The effectiveness of inbound services has recently been questioned by one of our client’s sales team. They had concerns about the “high” price tag of our inbound marketing services and lack of direct ROI. And they had an excellent point, just not in the way you might think.
So I did what I tell all our clients to do when we’re creating an inbound campaign — imagine what their customers and potential customers wants are. I put myself in the shoes of the sales team — it was eye opening. Let’s explore:
My team and I hadn’t really visited with them very much in the past year to show them the growth in the organic search traffic. We had gone in one year from around 900 to around 2,100 organic visits to their website.
Explanation of our objective in pushing out content. We have written well over 100 blogs for this client in our almost two years together. We’ve shoved it down their throats that we want them to share the articles and that it’s so important to the social channels and search engines that they do so… but we’ve never really showed them ALL the ways to use the content. To them, social is just one more thing in the massive pile of to-dos that they have been tasked with. But no consequences were set in place, no managers were leading by example, and nobody was really keeping up with the sales team to remind them.
It wasn’t until we shared the story of a $95,000 deal that was a result of a rep sharing a company blog post on LinkedIn that it really resonated with them.
The fact that emails are a prime opportunity to drive customers and prospects to the website to continue to learn about the company, the services, and the products. We showed an example of a template email that could be customized with a relevant blog post in a follow up email. So easy to do – and the reps were already sending emails anyway, so why not add in a link to the latest blog to get the prospect clicking!
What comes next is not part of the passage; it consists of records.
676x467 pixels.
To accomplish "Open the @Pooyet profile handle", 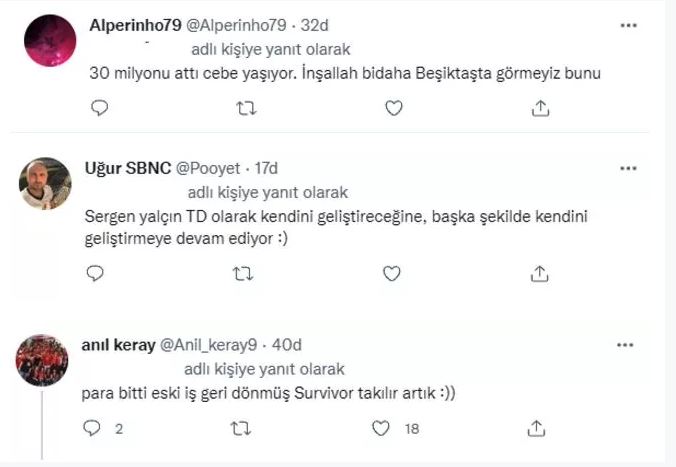I will coord(208,168).
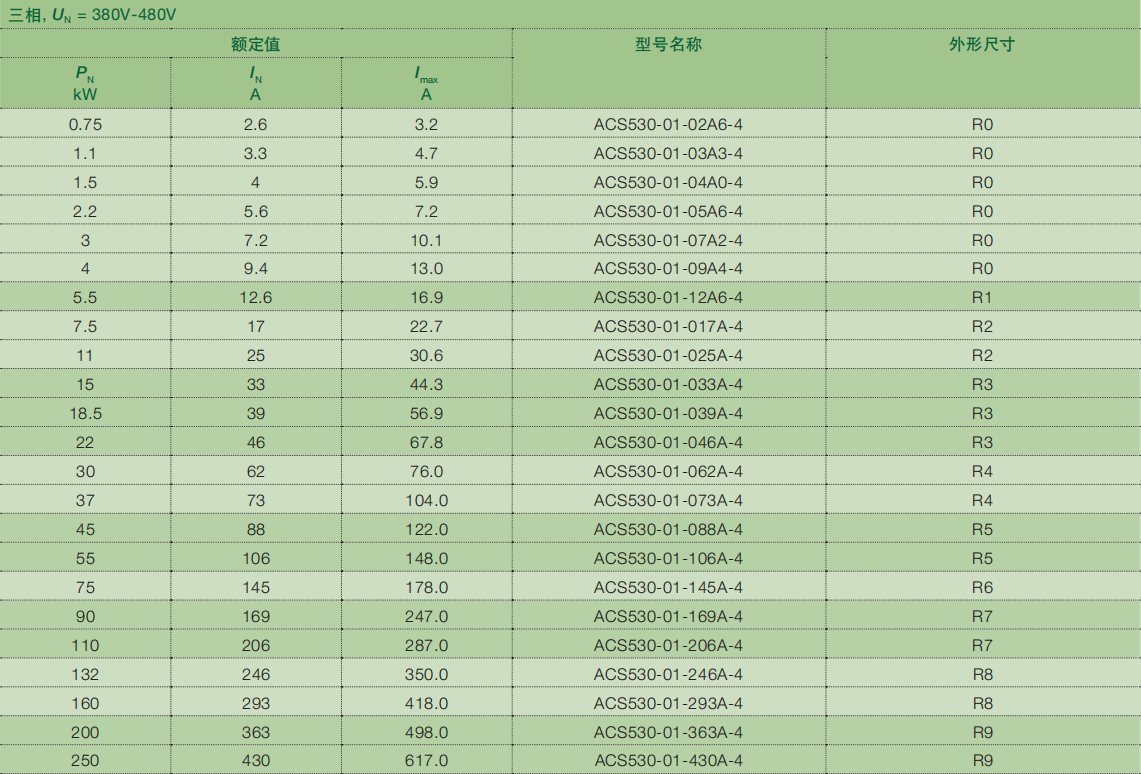Image resolution: width=1141 pixels, height=774 pixels.
Task: Click the Imax A sub-header cell
Action: [426, 83]
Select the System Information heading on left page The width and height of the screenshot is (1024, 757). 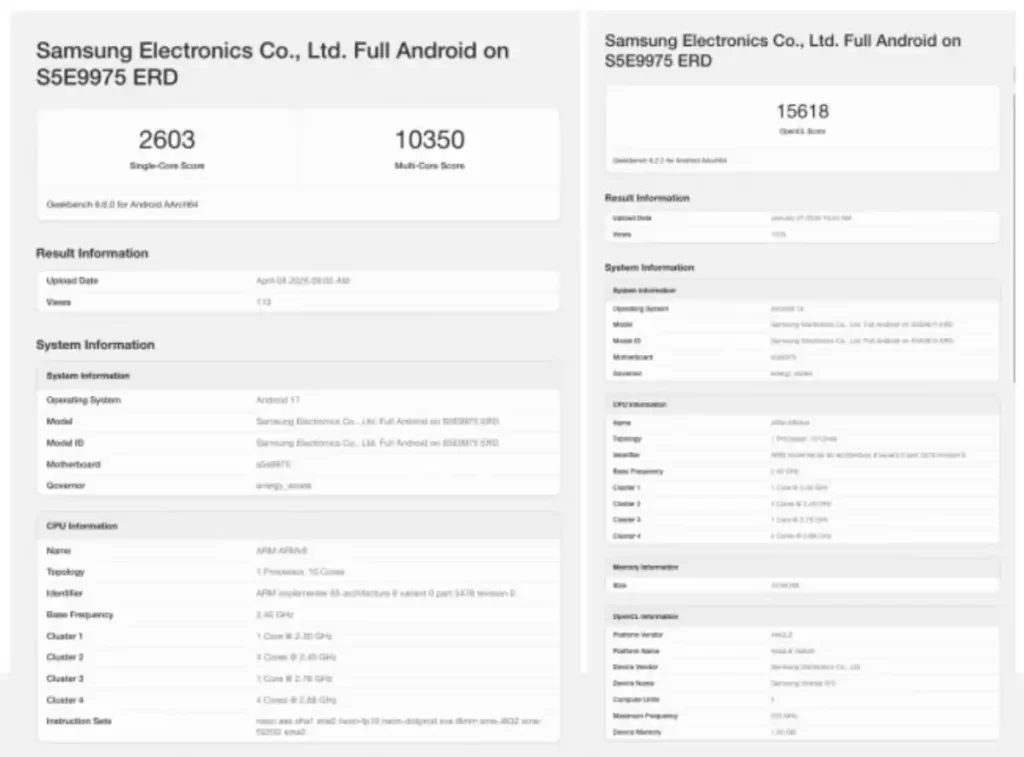95,345
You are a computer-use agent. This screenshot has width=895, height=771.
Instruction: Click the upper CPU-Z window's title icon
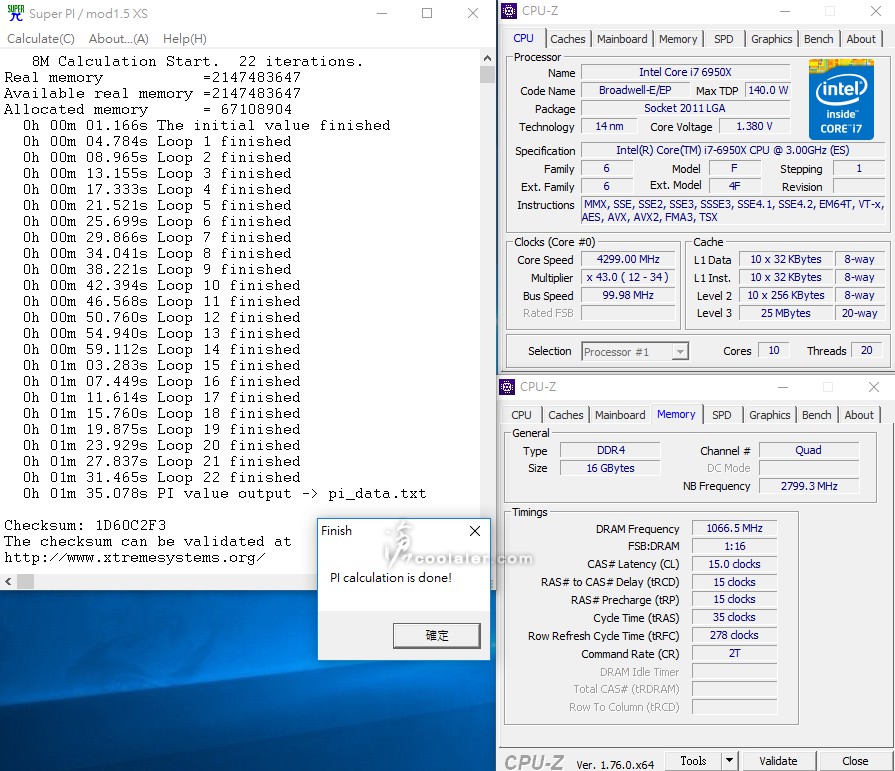509,12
We Don’t Want ALL the Credit!
No one said this out loud, but there was an undercurrent of “We’re sales. We sold the prospect. Not you. And we don’t want to give you credit for the sale.”
We don’t want that.
At the end of the day, it’s not that we want to attribute the sale to all of the inbound work being done. It’s truly about knowing what content digitally is getting the “assist” – what was it that helped move the ball down the field to get to the sales rep to score the goal. It takes a team to make this happen and we need the sales team on our team.
To hear reps say that we shouldn’t be attributing certain sales to an inbound initiative is a tough pill to swallow. I want to yell and scream sometimes, but I try to keep calm and inbound on. What do I mean? I mean I have to help them understand.
So great, yes, a prospect answered the phone and listened to you talk about the managed print program and all the models you can service to remove the headache of printer and copier break/fix. Do you honestly think that that prospect is NOT going to go to a search engine like Google and search for more information about what you just told them. They need validation. They want to see if you have shared the entire story or if there’s a better solution out there.
In that case, we should come up pretty high in the search results if we, the inbound team, have done our job. The rep plants the seed, we water it with content, and it grows until it’s ready to be a sale. In addition, if you’re calling and leaving voicemail messages and following up with an email, which do you think is more likely – a call back or someone clicking the link to do the research in their own time?
Our goal is to not to sell but to help the sales team make more sales and larger sales.
We think Tom Cruise said it best as Jerry Maguire, “Help me, help you.” That’s why we do what we do.
At the end of the day, we’re just looking for the best play to get the assist. Is it down the line, up the middle or something completely out of left field that can help move the ball down the field to the goal? The point is simple: help us know what’s working so we can do more of it.